Source document:
* * *

The Consumer Financial Protection Bureau (CFPB) intends to target digital redlining and algorithmic bias in its fair lending supervision and enforcement efforts, the agency said, in its annual Fair Lending Report to Congress, released on Friday.

“While technology holds great promise, it can also reinforce historical biases that have excluded too many Americans from opportunities,” Patrice Alexander Ficklin, the agency’s fair lending director said, in releasing the report.

The agency claimed that as more technology platforms, including Big Tech firms, influence the financial services marketplace, the CFPB will be working to identify emerging risks and develop appropriate policy responses.

CFPB logo

It noted further it is expanding examination of the use of artificial intelligence, machine learning and automated valuation models in lending. Federal law requires regulators to develop standards for automated valuation models in an effort to ensure a high level of confidence, protect against the manipulation of the data and require random sampling and testing.

NCUA Chairman In Favor of Increased Supervision

In the report, the agency said public accounts of racial prejudice in the home appraisal industry led its officials to place a high priority on resources to ensure an accurate and unbiased process.

* * *

Supplied data:
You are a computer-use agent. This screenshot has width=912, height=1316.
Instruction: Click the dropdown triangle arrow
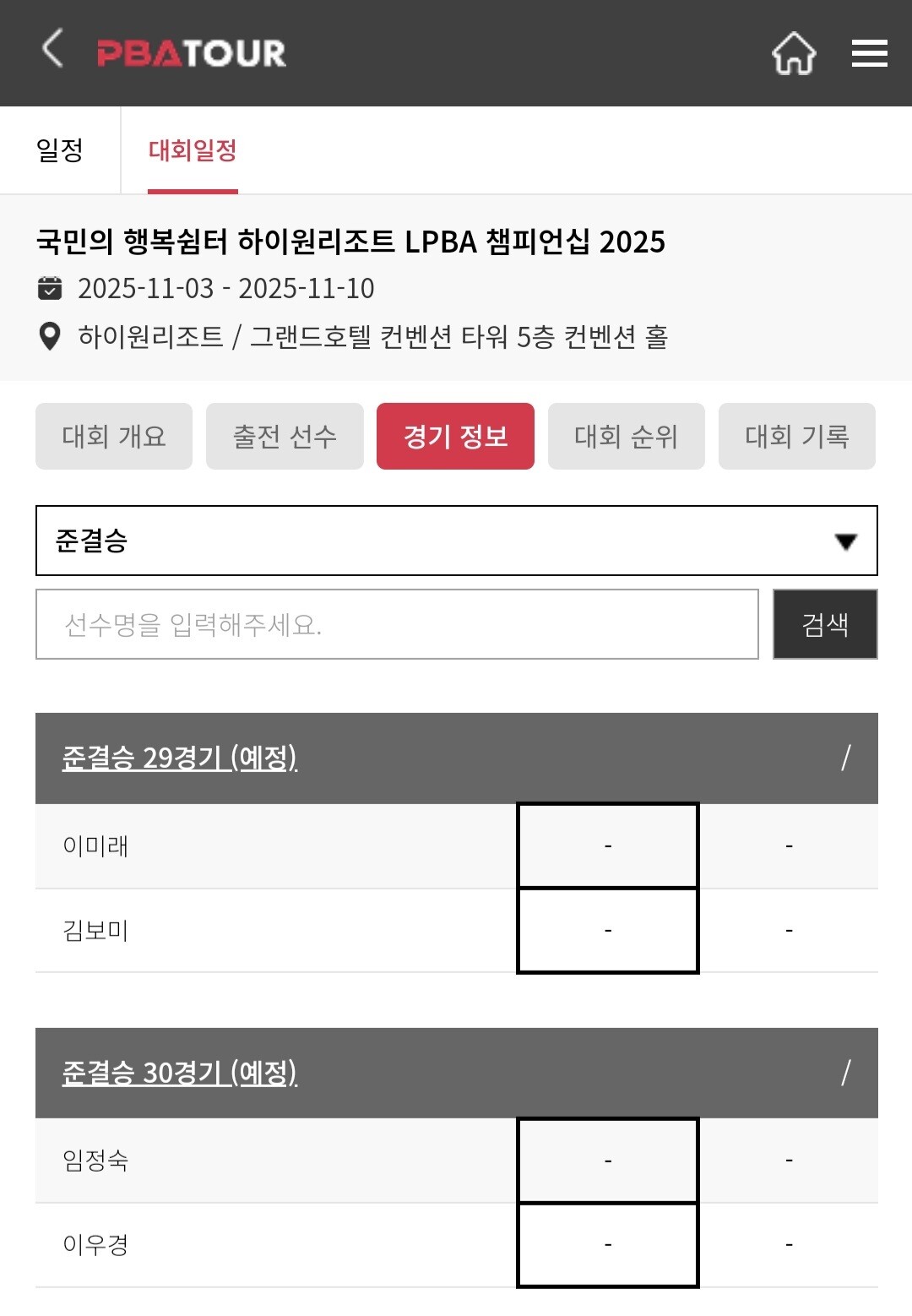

* * *

Rewrite the CFPB fair lending passage between "The agency claimed" and "and unbiased process.", inclusive, swapping "home appraisal industry" for "real estate appraisal industry". The material after the CFPB fair lending passage is separate and unrelated to it.

Output of the task:
The agency claimed that as more technology platforms, including Big Tech firms, influence the financial services marketplace, the CFPB will be working to identify emerging risks and develop appropriate policy responses.

CFPB logo

It noted further it is expanding examination of the use of artificial intelligence, machine learning and automated valuation models in lending. Federal law requires regulators to develop standards for automated valuation models in an effort to ensure a high level of confidence, protect against the manipulation of the data and require random sampling and testing.

NCUA Chairman In Favor of Increased Supervision

In the report, the agency said public accounts of racial prejudice in the real estate appraisal industry led its officials to place a high priority on resources to ensure an accurate and unbiased process.